Task item: In the entries below, find the line with "Screen dimensions: 214x197" and the line with "500x480 pixels."; give again those lines and every line between them, exactly.

Material for the task:
= Beginning of Section =

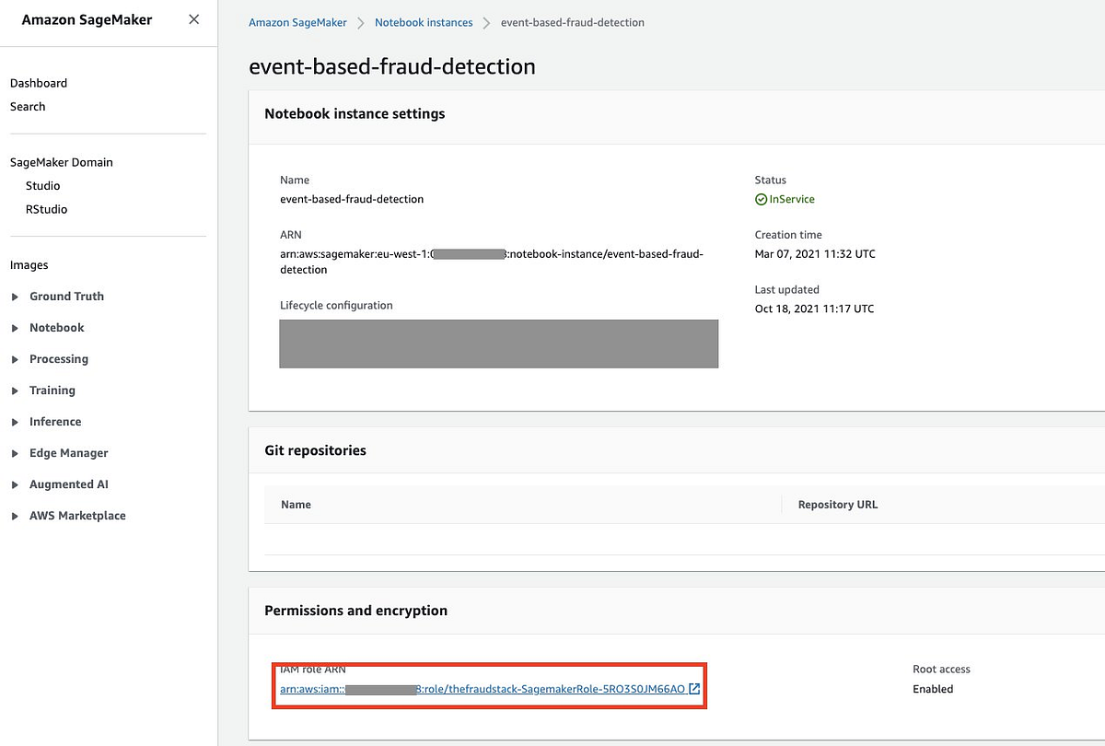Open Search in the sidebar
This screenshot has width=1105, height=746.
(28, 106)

= End of Section =
= Beginning of Section =

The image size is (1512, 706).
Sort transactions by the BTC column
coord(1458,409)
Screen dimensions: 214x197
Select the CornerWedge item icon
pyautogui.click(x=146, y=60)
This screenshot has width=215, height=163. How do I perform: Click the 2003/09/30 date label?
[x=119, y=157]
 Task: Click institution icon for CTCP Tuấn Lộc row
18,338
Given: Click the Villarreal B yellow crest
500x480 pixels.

= End of Section =

Exercise response:
Screen dimensions: 214x197
Select the CornerWedge item icon
pyautogui.click(x=146, y=60)
This screenshot has width=215, height=163. How do I perform: Click the 2003/09/30 date label?
[x=119, y=157]
 Task: Click institution icon for CTCP Tuấn Lộc row
18,338
Given: Click the Villarreal B yellow crest
500x480 pixels.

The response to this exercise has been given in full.